→ **SOURCE EXTRACT**:
/---

Azra is about to commence his degree course in Anthropology, and is excited at the prospect of being a student, a status that stands in remarkable contrast to the chaos of his last twenty years – “Drugs, homelessness, prison, lots of crime, lots of drugs. In prison a drugs rehab course opened up my eyes where things were going wrong. Next stop – fix my life. I knew I needed education and Open Book was introduced by another prisoner. He gave me a brochure and said ‘check this out.’ I came here with no background in college or school. I got lots of help in coming to terms with who I am. They made me believe. I am positive what I can achieve. Joe is an inspiration.”
However, not everybody shared the belief that Joe Baden was an inspiration from the start, indeed Neil Bradley, a clerk at Goldsmiths College thought he was,“a spiv, too good to be true, selling me a timeshare. Joe knew that I wrote for The Lion Roars (Millwall fanzine), and he asked me to teach a two hour session on creative writing. I didn’t fancy it. I had always wanted to be a writer but from my background you were just told to get a proper job. I came from a Trade Union background, old school socialist. I thought that criminals should be locked up, and that drug addicts got what they deserved. But he went on about it and I gave it a go. They were a really nice group of people, and within three to four weeks I had bought into it totally.”
With Joe’s support, and despite the fact that he did not have an undergraduate degree, Neil registered for a part-time Masters, and on completing his MA degree took up a full-time post as an Open Book tutor. Last year he published his first book entitled Four Funerals and a Wedding. “Joe is the most generous person I have ever met.” Neil confided to me,
When Photographer Sarah Ainslie & I visited Goldsmiths College, the other Open Book tutors we met were Fiona Taylor, James Carney and Sue Hallisey. Fiona, from the Pepys Estate in Deptford worked alongside Joe from the beginning of the project. While struggling with her course at Goldsmiths, she was told about someone running a scheme at the college who “speaks just like you.” That was Joe, and Fiona has been Open Book mainstay ever since – and along the way, she has gained a Masters degree in Art History.

\---

→ **COLLECTED DATA**:
/---

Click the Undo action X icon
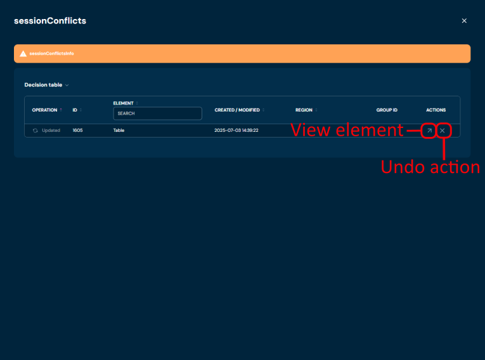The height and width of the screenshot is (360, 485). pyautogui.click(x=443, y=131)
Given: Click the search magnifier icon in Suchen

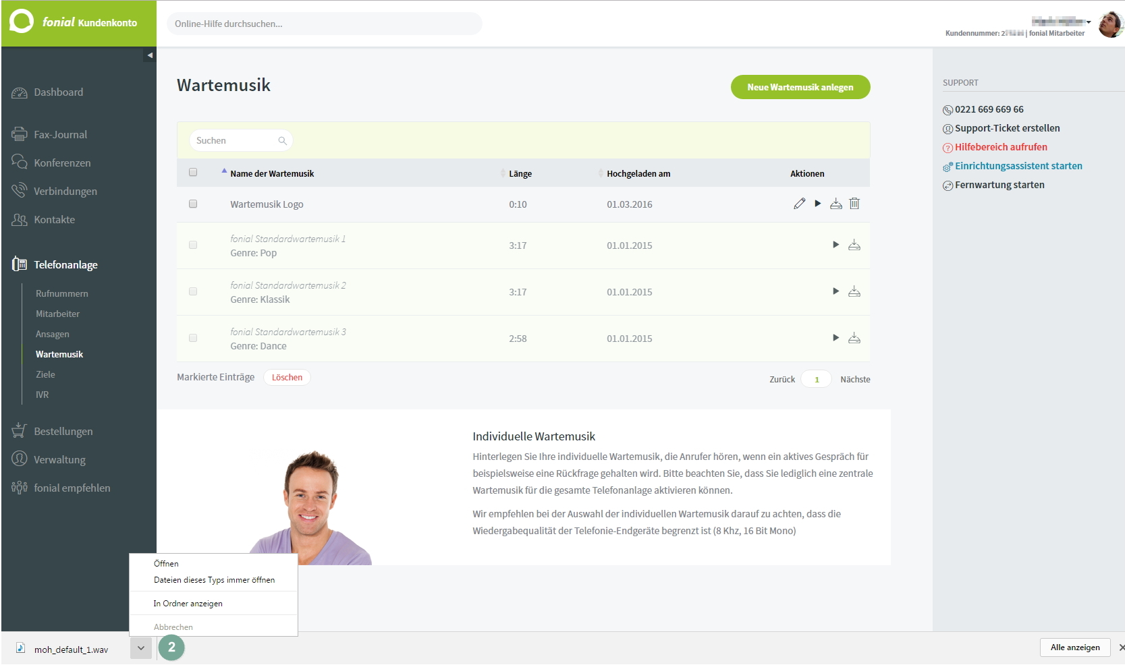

\---

→ **WRITTEN TASKS**:
A: Answer these questions using the Open Book extract.
(i) Which degree course is Azra about to begin?
(ii) Which fanzine did Neil Bradley write for?
(iii) What degree has Fiona gained while working with Open Book?
B: Resume the Open Book extract after its last sentence, keeping the same tone and subject.

→ **ANSWERS PER TASK**:
A:
(i) Anthropology.
(ii) The Lion Roars, a Millwall fanzine.
(iii) A Masters degree in Art History.

B:
James arrived at Open Book through an addiction project. Now a History graduate, he is a trained Dyslexia Specialist and works for the project as a Dyslexia Development Worker. Inspired by their personal experiences and their immersion in the often-unruly lives of their students, the Open Book team are united by a powerful shared belief in the transformative power of education
Marguerita, a vital Liverpuddlian woman, is equally enthusiastic, “My life was carnage, total chaos. Seven kids, ten years in temporary accommodation, drink, drugs. Most of us at Open Book are working class people from bad spaces, but here everybody is a mentor, everybody is like your brother and sister.” Marguerita is shortly to fulfil her ambition to be an actor, in Gimme Shelter at the Omnibus Theatre, Clapham. The play is produced by Open Stage which was established in 2008 to further Open Book’s ethos of introducing Arts to its members. This aspect of their work is typified by the experience of Sue Hallissey who, before coming to Open Book, told me she “had a good drinking career, I felt at home with the chaos. I had never been to an art gallery or ever felt that I had an opinion.” But Open Book is about encouraging confidence in people who feel excluded from the mainstream and so, with the encouragement of tutors and fellow students alike, Sue has become an Open Book tutor, a qualified teacher, and a playwright with a successful production under her belt.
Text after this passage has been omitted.